*** Task material Section Begins ***

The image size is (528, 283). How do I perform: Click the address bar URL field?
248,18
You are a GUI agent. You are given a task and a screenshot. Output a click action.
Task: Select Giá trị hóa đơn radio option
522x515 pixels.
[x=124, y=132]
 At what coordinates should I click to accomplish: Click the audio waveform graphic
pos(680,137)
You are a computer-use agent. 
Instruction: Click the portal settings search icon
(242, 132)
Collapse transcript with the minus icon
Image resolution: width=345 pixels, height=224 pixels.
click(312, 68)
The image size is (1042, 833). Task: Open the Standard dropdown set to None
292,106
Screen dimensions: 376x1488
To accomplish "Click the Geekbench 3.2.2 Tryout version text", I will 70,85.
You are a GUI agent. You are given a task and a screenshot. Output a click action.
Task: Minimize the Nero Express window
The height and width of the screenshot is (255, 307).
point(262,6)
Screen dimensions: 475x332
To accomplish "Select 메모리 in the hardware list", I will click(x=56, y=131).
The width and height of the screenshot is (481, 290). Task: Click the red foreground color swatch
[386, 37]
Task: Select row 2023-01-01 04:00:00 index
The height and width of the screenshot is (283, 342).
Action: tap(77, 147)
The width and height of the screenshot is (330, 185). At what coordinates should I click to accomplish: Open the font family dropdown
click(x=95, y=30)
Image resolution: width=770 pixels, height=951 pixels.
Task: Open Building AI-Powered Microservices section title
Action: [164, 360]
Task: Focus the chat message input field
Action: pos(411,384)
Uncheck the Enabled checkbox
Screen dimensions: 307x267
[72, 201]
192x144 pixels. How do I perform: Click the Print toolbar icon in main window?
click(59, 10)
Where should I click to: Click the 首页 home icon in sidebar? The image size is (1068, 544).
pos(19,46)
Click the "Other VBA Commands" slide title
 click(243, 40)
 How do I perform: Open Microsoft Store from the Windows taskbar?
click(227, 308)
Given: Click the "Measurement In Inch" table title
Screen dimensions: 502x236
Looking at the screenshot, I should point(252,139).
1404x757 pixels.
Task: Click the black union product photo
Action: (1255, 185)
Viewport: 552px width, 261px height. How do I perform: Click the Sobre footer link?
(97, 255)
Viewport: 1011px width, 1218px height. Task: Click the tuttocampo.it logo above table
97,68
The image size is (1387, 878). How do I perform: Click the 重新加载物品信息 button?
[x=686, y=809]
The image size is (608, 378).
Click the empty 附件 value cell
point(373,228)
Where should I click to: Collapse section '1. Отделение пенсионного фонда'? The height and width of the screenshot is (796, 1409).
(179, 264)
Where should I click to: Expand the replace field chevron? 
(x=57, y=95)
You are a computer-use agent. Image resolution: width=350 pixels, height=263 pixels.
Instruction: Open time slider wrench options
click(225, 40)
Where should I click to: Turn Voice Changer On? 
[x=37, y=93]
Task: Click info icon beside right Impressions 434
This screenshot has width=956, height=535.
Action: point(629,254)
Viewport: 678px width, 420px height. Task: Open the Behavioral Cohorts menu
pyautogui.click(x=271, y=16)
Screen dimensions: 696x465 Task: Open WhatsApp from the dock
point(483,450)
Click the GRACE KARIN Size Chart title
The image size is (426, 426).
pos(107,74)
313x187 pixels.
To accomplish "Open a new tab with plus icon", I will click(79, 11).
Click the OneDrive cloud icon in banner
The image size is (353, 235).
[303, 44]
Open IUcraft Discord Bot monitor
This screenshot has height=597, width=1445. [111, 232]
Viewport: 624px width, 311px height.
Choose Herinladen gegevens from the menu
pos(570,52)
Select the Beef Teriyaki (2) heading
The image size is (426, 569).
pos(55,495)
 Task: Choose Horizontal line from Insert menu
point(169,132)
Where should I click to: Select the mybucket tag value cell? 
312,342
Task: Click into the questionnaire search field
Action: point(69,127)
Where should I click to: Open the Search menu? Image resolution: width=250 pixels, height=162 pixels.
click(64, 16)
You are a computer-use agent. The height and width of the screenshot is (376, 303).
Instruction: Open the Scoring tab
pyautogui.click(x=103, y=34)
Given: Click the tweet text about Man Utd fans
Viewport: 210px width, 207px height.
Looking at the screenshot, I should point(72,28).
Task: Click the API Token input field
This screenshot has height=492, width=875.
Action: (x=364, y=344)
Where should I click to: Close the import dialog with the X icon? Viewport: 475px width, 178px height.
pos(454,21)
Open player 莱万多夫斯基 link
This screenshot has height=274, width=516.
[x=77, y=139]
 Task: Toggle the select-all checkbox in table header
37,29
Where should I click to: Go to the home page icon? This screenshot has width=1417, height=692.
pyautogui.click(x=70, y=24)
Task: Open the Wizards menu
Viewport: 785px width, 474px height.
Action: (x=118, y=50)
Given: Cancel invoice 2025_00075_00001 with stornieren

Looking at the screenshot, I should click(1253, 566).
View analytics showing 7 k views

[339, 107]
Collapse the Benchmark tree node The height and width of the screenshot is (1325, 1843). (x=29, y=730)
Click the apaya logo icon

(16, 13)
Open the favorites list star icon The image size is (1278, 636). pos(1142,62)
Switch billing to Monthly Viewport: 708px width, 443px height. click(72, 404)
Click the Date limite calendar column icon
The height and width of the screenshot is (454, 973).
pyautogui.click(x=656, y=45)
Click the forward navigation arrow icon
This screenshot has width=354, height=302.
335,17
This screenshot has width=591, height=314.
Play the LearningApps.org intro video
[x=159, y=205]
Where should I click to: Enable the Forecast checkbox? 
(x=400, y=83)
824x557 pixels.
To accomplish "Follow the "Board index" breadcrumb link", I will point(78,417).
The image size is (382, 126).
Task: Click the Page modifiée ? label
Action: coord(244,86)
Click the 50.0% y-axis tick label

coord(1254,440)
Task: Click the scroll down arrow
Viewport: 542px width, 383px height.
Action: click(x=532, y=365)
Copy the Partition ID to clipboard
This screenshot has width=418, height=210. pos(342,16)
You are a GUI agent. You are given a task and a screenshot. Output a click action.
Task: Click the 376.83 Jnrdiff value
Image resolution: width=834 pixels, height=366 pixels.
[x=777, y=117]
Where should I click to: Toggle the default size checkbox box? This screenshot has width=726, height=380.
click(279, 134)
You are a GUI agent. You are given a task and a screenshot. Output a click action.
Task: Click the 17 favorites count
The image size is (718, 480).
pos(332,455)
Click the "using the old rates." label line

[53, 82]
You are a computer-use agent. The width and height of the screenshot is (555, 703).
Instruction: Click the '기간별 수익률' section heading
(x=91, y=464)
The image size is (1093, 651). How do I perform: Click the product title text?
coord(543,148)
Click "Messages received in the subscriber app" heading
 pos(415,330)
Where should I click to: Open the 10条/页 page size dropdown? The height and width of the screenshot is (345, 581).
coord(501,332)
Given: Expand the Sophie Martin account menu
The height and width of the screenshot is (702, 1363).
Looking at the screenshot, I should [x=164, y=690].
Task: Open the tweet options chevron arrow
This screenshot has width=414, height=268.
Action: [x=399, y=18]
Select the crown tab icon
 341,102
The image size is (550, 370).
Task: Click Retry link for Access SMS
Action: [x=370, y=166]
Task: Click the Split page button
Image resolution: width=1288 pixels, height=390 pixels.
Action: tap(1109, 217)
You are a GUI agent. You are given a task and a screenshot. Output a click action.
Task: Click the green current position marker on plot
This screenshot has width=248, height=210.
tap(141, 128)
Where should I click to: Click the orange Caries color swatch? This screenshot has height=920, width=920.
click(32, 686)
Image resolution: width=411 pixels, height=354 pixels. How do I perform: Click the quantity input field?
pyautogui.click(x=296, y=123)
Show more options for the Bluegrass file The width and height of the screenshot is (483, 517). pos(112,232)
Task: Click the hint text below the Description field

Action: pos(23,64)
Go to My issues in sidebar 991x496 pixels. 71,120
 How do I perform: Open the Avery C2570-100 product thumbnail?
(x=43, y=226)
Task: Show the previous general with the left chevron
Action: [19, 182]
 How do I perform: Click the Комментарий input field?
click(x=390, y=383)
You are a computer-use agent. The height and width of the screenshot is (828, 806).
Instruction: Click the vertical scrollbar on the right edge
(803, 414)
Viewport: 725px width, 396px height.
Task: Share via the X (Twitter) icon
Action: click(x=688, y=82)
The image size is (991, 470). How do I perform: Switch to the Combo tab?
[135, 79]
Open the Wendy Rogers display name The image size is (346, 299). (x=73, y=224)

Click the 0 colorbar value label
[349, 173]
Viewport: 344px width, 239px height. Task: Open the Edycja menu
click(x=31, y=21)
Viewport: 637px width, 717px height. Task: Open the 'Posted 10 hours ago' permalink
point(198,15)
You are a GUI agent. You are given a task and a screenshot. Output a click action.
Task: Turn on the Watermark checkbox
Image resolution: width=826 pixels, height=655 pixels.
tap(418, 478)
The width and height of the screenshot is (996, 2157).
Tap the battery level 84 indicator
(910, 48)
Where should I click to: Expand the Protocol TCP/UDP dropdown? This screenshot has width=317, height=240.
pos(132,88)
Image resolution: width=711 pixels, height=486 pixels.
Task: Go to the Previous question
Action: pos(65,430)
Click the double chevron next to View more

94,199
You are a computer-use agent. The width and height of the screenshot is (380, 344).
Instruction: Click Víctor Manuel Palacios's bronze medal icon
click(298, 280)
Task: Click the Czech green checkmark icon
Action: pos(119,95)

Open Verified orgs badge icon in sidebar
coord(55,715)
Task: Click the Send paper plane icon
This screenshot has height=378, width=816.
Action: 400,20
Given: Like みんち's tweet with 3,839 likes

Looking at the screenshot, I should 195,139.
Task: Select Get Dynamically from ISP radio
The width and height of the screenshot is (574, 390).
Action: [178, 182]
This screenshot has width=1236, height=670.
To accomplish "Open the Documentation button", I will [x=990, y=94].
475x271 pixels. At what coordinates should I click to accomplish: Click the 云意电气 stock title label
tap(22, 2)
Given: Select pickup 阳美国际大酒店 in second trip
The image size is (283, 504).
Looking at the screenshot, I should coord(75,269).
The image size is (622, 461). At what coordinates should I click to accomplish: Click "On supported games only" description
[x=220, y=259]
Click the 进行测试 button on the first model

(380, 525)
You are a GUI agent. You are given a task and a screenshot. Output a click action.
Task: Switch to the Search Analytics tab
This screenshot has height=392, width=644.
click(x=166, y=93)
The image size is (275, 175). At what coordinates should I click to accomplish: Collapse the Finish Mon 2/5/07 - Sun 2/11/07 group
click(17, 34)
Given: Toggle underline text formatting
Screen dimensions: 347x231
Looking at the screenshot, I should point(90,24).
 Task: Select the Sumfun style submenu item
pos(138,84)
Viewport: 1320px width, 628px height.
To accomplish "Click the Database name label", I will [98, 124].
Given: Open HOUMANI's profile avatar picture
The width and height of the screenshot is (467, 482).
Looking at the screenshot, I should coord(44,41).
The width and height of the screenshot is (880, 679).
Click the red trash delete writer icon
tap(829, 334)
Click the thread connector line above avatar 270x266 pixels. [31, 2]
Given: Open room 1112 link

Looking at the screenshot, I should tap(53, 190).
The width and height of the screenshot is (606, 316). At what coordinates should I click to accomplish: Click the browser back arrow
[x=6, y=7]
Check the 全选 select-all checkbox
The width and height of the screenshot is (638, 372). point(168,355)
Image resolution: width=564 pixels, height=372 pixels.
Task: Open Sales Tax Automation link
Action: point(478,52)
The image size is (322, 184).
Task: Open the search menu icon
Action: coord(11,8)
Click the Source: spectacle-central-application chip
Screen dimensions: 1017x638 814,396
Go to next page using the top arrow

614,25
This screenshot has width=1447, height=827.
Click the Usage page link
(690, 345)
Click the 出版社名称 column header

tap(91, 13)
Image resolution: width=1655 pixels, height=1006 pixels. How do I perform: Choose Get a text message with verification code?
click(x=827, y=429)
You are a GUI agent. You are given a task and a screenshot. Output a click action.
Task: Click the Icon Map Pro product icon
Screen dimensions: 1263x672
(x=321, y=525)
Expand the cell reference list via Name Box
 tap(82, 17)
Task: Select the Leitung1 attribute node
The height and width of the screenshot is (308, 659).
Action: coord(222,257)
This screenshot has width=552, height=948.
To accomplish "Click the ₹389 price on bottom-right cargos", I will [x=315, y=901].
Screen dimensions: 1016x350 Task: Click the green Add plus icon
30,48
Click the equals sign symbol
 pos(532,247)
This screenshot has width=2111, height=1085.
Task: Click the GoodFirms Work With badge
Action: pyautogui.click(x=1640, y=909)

*** Task material Section Ends ***

** Work order **
Show every line above in which the word "computer" is found.

** Output below **
You are a computer-use agent. 
You are a computer-use agent. Image resolution: width=350 pixels, height=263 pixels.
You are a computer-use agent. The height and width of the screenshot is (376, 303).
You are a computer-use agent. The width and height of the screenshot is (555, 703).
You are a computer-use agent. The height and width of the screenshot is (828, 806).
You are a computer-use agent. The width and height of the screenshot is (380, 344).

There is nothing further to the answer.